Long Siefferman, Calhoun A. Long, Floyd E. Siefferman, Jr., for appellees.
1. A plea of laches is an equitable plea and does not apply to the legal remedy of mandamus.
2. Pleas of res judicata, estoppel by judgment and of prior admissions in judicio without evidence to support them are properly overruled.
3. In an action seeking mandamus against a city official the provisions of Ga. L. 1945, pp. 137, 138 ( Code Ann. § 110-1106) are not applicable merely because it is contended that an ordinance of a municipality is void.
4. The trial court did not err in declaring the ordinance under attack void and in granting the mandamus absolute.
SUBMITTED OCTOBER 14, 1970 — DECIDED NOVEMBER 5, 1970 — REHEARING DENIED NOVEMBER 18, 1970.
Four separate actions were filed seeking to mandamus B. W. Addis, Building Inspector for the City of East Point, to issue building permits. The basic contention of each action being that the zoning ordinance of the City of East Point was not properly adopted and therefore void, and that the sole reason for refusing the permits, the property not being zoned for the type of structure sought to be constructed, a mandamus absolute should issue. In each case the trial court, after hearing, found the zoning ordinance was not properly adopted and granted the mandamus absolute. In one case (26096) the defendant filed pleas of res judicata, estoppel by judgment and laches, all of which were overruled. The defendant in the trial court appealed and enumerates as error each judgment adverse to him in each of the four cases.
1. "With reference to the plea of laches, it is necessary to say only that the doctrine of laches is an equitable one, and that the instant case is a legal proceeding to which this doctrine does not apply. See Wood v. City Board of Plumbing Examiners, 192 Ga. 415 ( 15 S.E.2d 485), and Fletcher v. Gillespie, 201 Ga. 377 ( 40 S.E.2d 45)." Crow v. McCallum, 215 Ga. 692, 297 ( 113 S.E.2d 203).
2. As to the pleas of res judicata and estoppel by judgment the defendant's pleadings show prior litigation between the parties but the record is devoid of any evidence of a final judgment adverse to the plaintiff in such prior litigation.
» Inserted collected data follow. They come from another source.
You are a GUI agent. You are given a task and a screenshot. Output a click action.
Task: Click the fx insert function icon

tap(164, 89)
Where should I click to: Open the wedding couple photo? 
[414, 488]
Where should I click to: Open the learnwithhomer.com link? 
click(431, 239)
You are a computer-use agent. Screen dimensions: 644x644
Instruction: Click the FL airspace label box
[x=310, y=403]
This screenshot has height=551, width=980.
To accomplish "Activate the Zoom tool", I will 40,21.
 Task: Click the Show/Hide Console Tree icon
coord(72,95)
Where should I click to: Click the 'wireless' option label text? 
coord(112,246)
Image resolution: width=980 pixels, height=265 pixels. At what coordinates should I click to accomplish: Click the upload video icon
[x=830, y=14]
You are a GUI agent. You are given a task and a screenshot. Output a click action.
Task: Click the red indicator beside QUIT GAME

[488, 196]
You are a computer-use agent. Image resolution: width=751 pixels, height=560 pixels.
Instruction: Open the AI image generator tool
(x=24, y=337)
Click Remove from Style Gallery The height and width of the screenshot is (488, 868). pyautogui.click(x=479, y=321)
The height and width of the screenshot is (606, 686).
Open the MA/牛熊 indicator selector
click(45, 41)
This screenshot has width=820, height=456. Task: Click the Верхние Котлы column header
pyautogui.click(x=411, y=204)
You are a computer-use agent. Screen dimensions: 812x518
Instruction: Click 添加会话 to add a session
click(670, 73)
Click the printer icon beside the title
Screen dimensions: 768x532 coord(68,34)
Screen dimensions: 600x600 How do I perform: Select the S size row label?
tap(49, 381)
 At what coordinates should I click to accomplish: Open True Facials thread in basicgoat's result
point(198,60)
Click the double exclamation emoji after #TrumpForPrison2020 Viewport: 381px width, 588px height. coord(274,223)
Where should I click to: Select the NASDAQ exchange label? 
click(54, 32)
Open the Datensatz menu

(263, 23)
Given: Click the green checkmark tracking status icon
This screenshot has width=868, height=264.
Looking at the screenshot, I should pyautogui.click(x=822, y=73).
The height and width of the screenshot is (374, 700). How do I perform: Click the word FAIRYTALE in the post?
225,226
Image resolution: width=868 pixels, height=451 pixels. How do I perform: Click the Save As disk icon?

Thus, these defenses were properly overruled. Nor was there any evidence introduced on the trial of this case to support the defense that the plaintiffs were bound by admissions in judicio which would require a final adjudication adverse to them.
3. Under the decision in Aliotta v. Gilreath, 226 Ga. 263 ( 174 S.E.2d 403), the contention that since the city is not a party to the present litigation the action should be dismissed under Ga. L. 1945, pp. 137, 138 ( Code Ann. § 110-1106) is not cause for reversal where the case is not a declaratory judgment action between private parties but is one seeking to mandamus an official of a municipality to act.
4. The remaining issues are applicable to each appeal and deal with the validity of the zoning ordinance of the City of East Point adopted on May 2, 1960.
It was stipulated that the official notification in the newspaper concerning the public hearing of the proposed zoning ordinance appeared eleven days before the hearing and that numerous changes were made without public hearing before its final adoption. The court hearing the case without the intervention of a jury examined the official records of the City of East Point and found as a fact that the ordinance was not spread upon the minutes of the East Point City Council either at the time it was introduced or adopted, and "In the adopting ordinance the regulation was not enacted by reference in that the same was not properly identified, it was not made a public record, the document was not accessible to members of the public and the ordinance did not give notice of its accessibility."
Under the decisions in Friedman v. Goodman, 219 Ga. 152, 159 ( 132 S.E.2d 60); Hulsey v. Smith, 224 Ga. 783 ( 164 S.E.2d 782); City Council of Augusta v. Irvin, 109 Ga. App. 598 ( 137 S.E.2d 82), the trial court properly held the ordinance void and granted mandamus absolute.
Judgment affirmed. All the Justices concur.